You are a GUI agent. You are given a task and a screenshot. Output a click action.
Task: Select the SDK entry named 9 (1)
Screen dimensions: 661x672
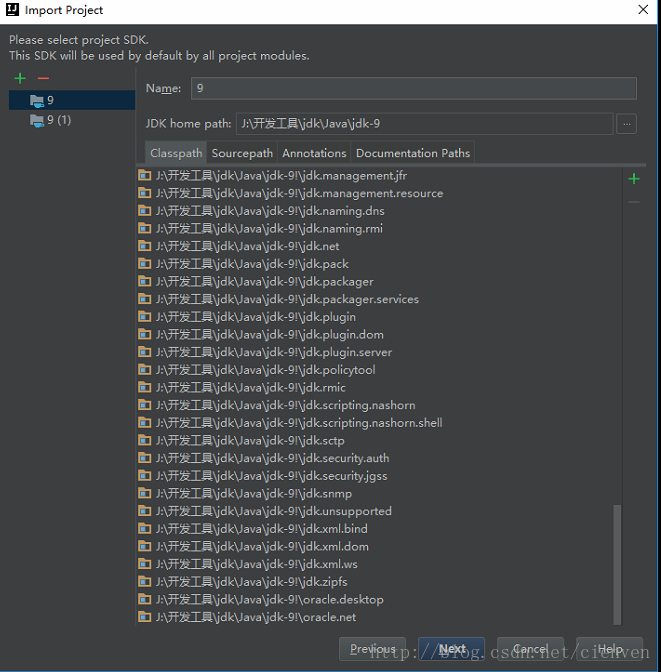[x=72, y=120]
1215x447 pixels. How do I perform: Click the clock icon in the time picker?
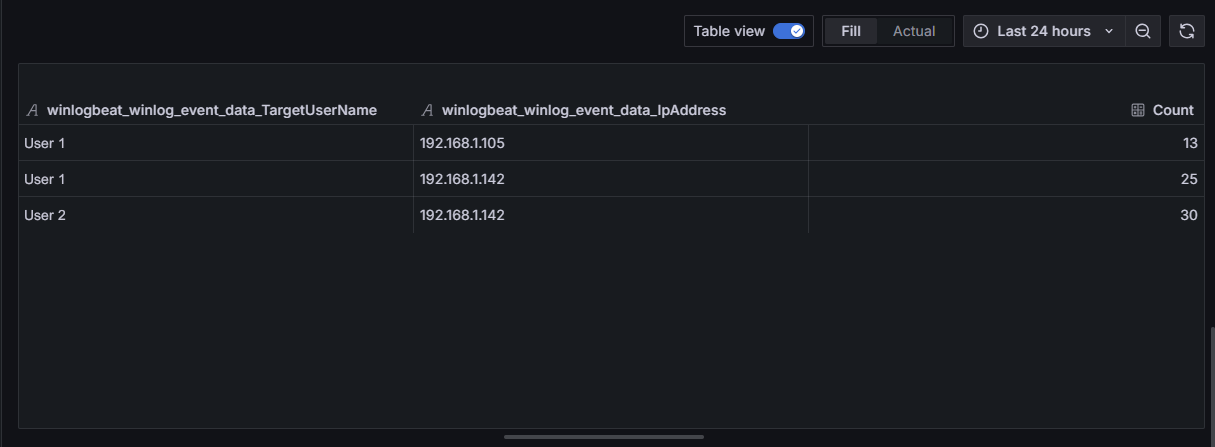point(980,31)
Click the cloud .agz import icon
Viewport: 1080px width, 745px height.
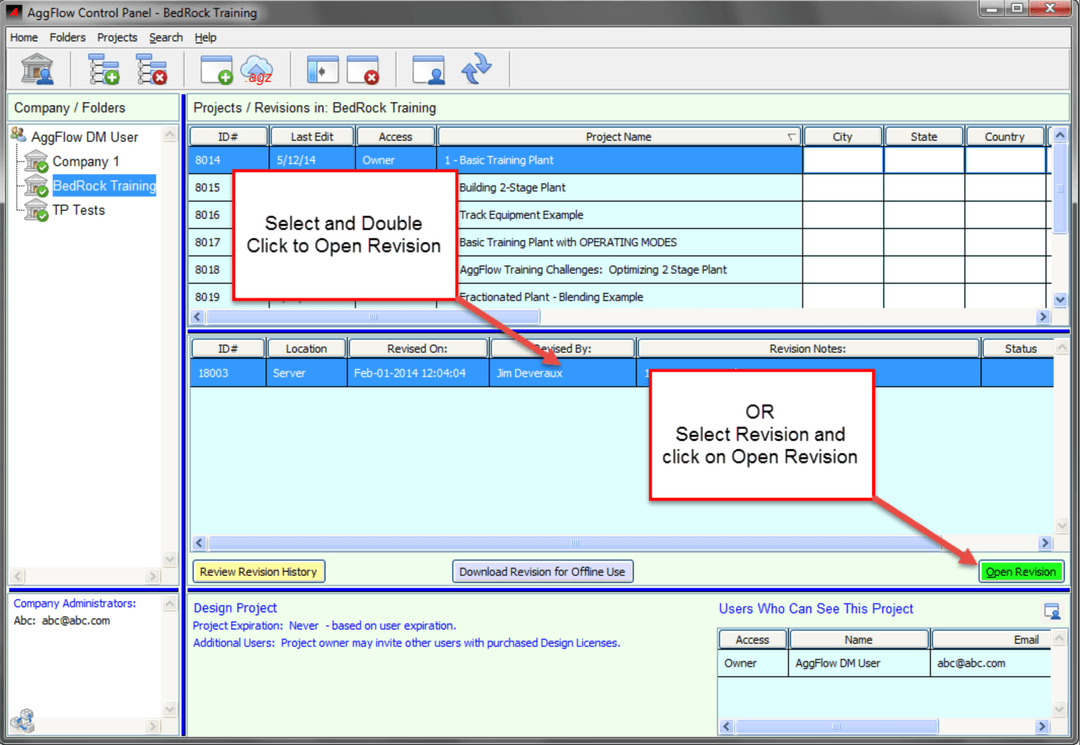click(x=258, y=70)
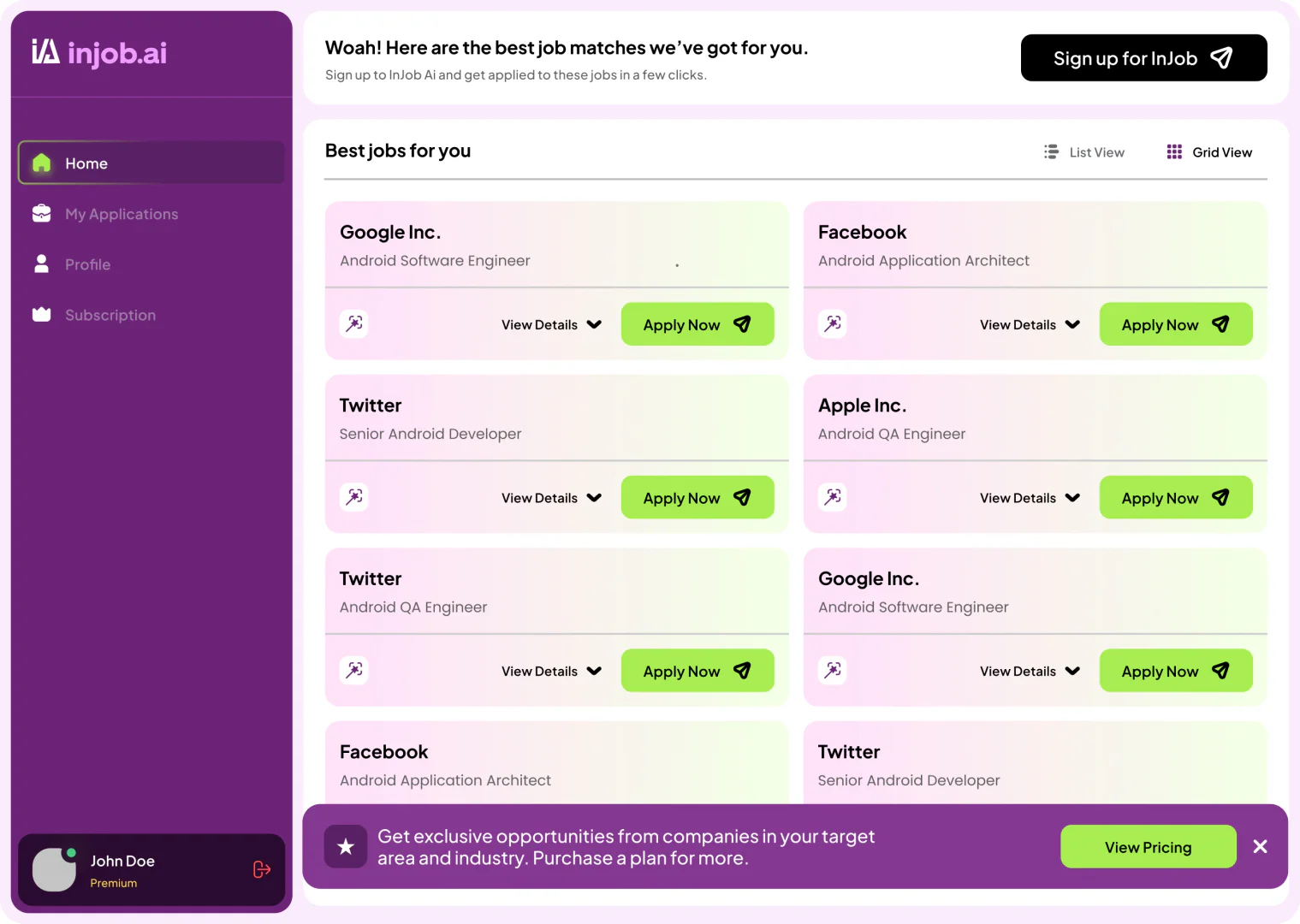The width and height of the screenshot is (1300, 924).
Task: Select the magic wand icon on Facebook's Architect card
Action: tap(832, 323)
* * * * * * * * *
- [What is expected]: Convert every one of the rows above into a numbered list, skipping any blank lines and leaving out the pictures.

- [Reply to the exercise]:
1. You are a GUI agent. You are given a task and a screenshot. Output a click action.
2. Task: Select the SDK entry named 9 (1)
3. Screen dimensions: 661x672
4. [x=72, y=120]
5. 1215x447 pixels. How do I perform: Click the clock icon in the time picker?
6. point(980,31)
7. Click the cloud .agz import icon
8. Viewport: 1080px width, 745px height.
9. click(x=258, y=70)
10. The width and height of the screenshot is (1300, 924).
11. Task: Select the magic wand icon on Facebook's Architect card
12. Action: tap(832, 323)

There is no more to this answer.